━━━━━ Information given ━━━━━

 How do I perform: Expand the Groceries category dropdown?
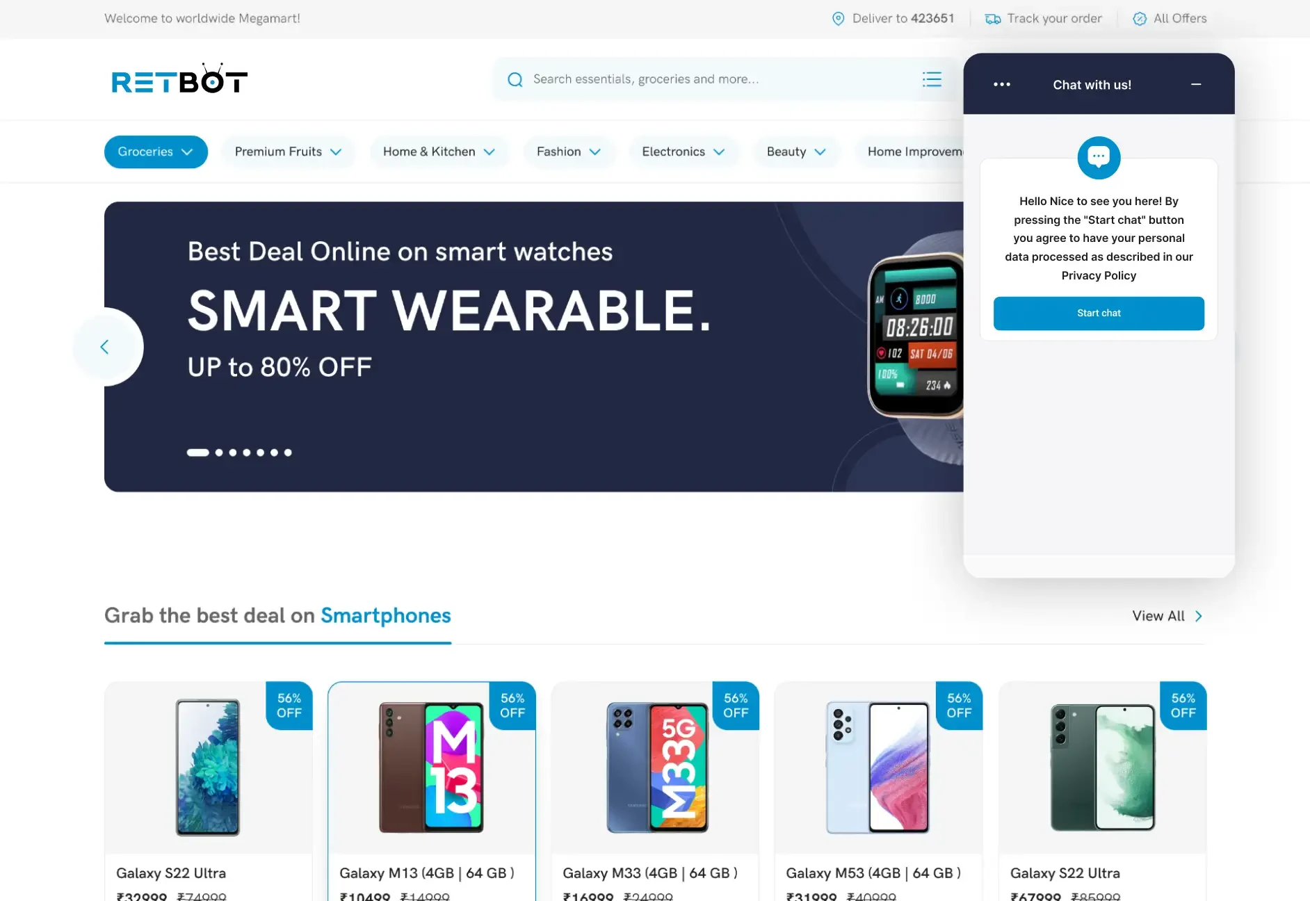coord(156,152)
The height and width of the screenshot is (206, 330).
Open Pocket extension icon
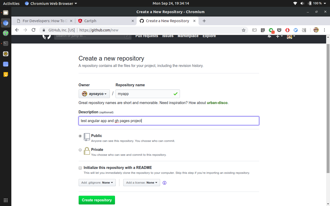[x=279, y=30]
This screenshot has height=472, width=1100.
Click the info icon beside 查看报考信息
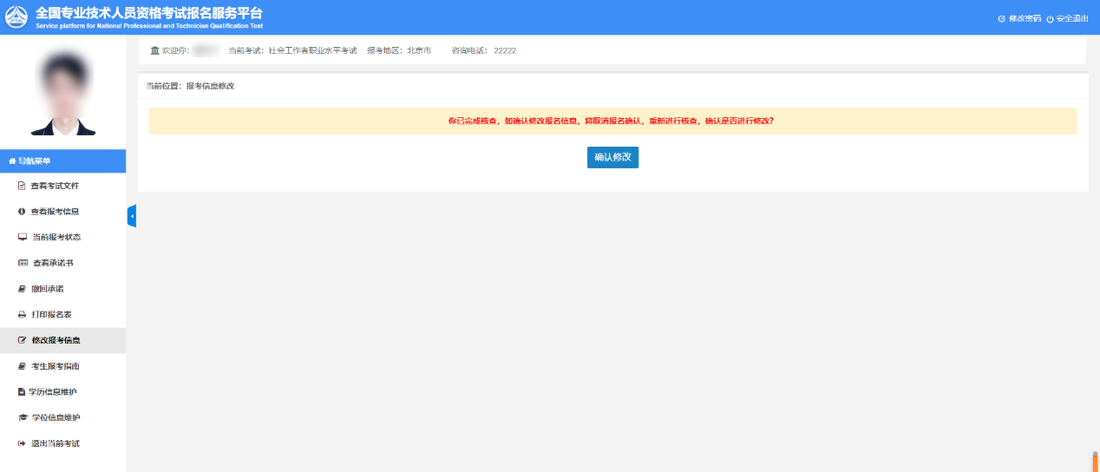(x=22, y=212)
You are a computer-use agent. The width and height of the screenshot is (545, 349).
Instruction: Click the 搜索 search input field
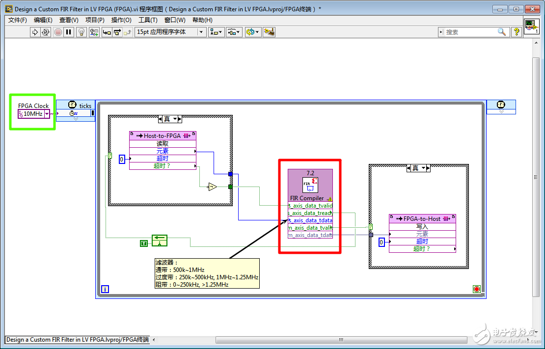[x=471, y=32]
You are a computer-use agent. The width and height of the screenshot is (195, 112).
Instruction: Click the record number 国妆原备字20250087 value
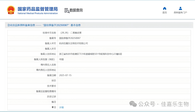tap(70, 38)
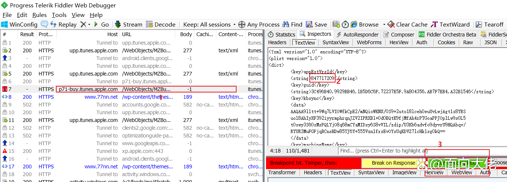Toggle Stream mode
The width and height of the screenshot is (507, 182).
(x=128, y=24)
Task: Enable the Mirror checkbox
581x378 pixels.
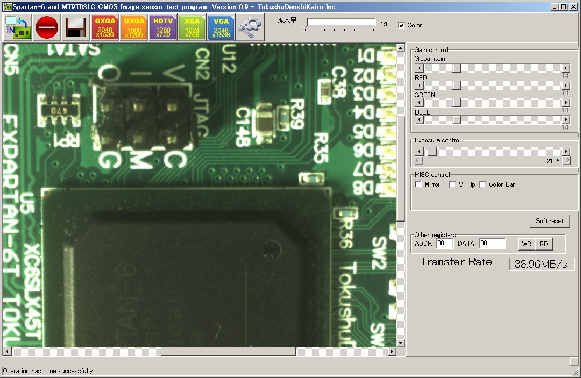Action: tap(419, 185)
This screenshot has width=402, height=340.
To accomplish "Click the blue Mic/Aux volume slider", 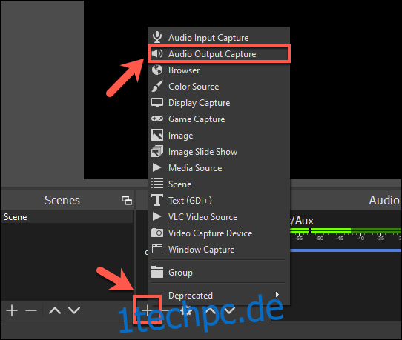I will pos(346,250).
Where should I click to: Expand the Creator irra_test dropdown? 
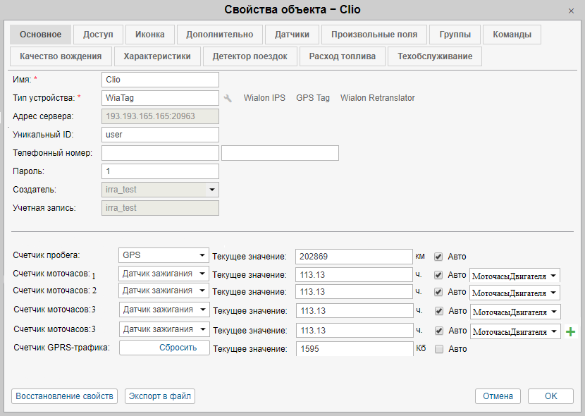[x=211, y=190]
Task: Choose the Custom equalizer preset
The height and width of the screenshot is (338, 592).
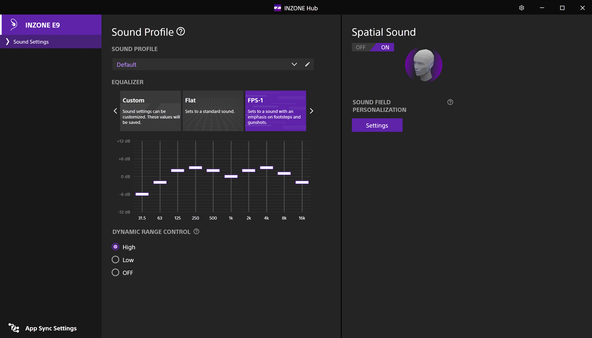Action: tap(150, 111)
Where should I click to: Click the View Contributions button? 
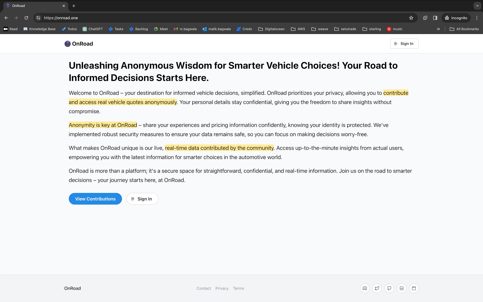(95, 199)
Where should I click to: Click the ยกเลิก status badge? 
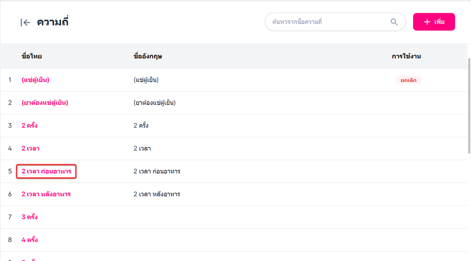tap(408, 80)
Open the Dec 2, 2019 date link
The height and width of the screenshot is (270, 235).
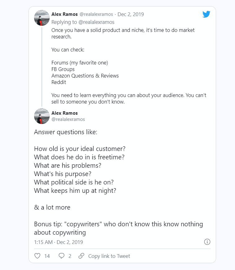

━━━━━

■ **Work item**
The lines from the one that contains "Open the Dec 2, 2019 date link" through the end of the data, repeated exactly and with no pictures, make up the whole answer.

■ **Response area**
Open the Dec 2, 2019 date link
The height and width of the screenshot is (270, 235).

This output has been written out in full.